> Given problem: Copy the listing below word for word, beginning at its first line and continuing through the line containing "pyautogui.click(x=20, y=755)". Include that line, and omit the pictures.

> Provided data:
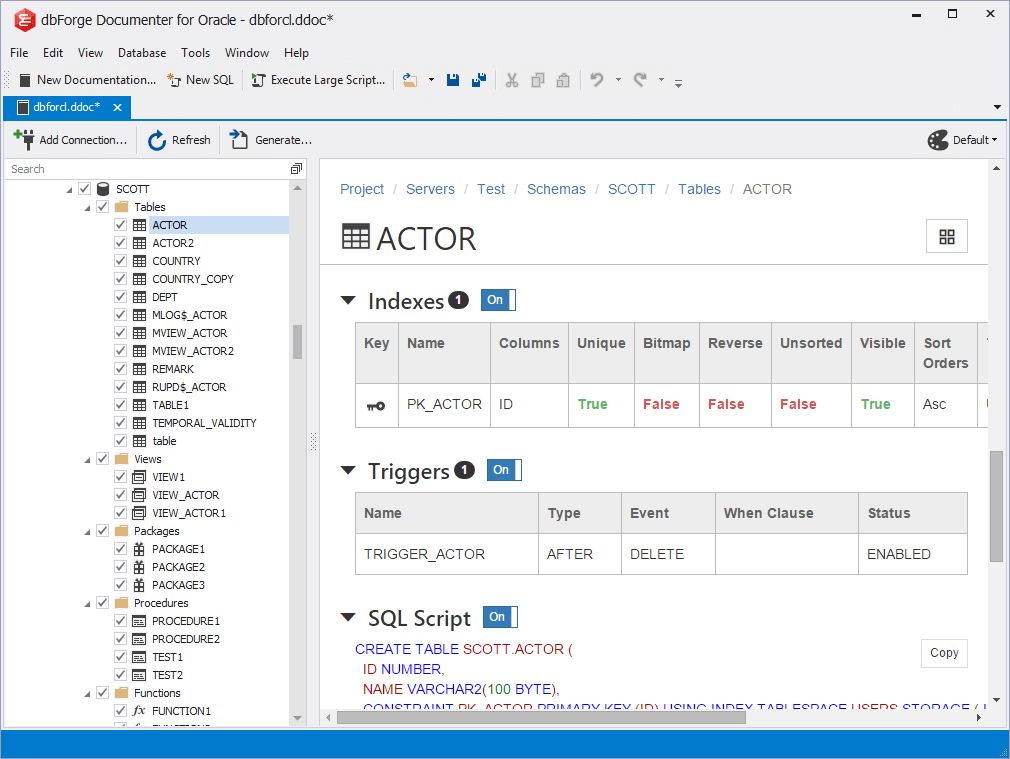The width and height of the screenshot is (1010, 759).
Task: Execute Large Script from the toolbar
Action: click(317, 79)
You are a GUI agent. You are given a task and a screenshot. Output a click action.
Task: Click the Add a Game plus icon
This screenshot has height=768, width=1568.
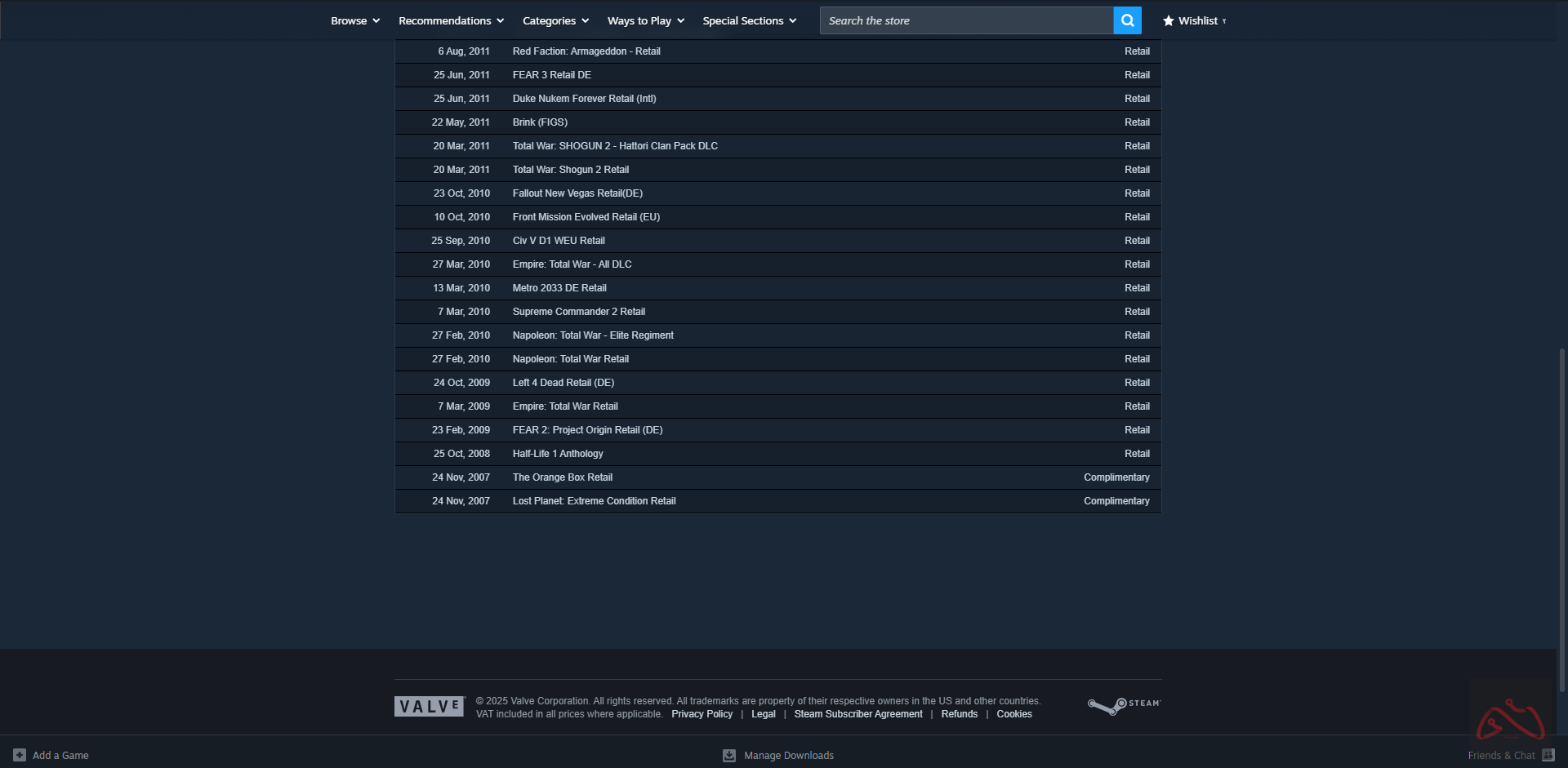pyautogui.click(x=20, y=755)
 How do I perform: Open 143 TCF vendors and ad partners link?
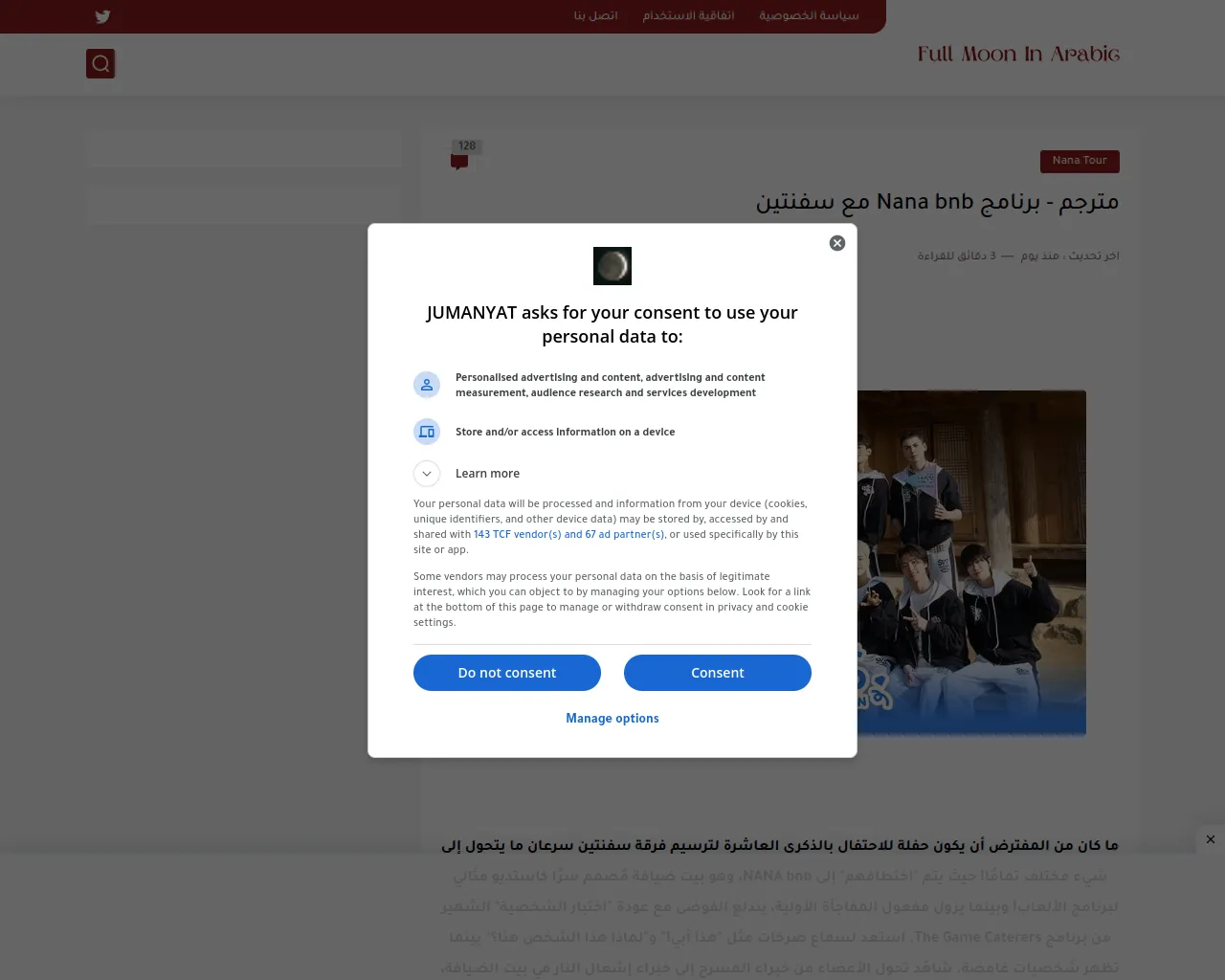pyautogui.click(x=568, y=535)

> Result below:
The width and height of the screenshot is (1010, 759).
Task: Execute Large Script from the toolbar
Action: click(317, 79)
You are a GUI agent. You are given a task and a screenshot. Output a click action.
Task: Click the Add a Game plus icon
This screenshot has height=768, width=1568.
pyautogui.click(x=20, y=755)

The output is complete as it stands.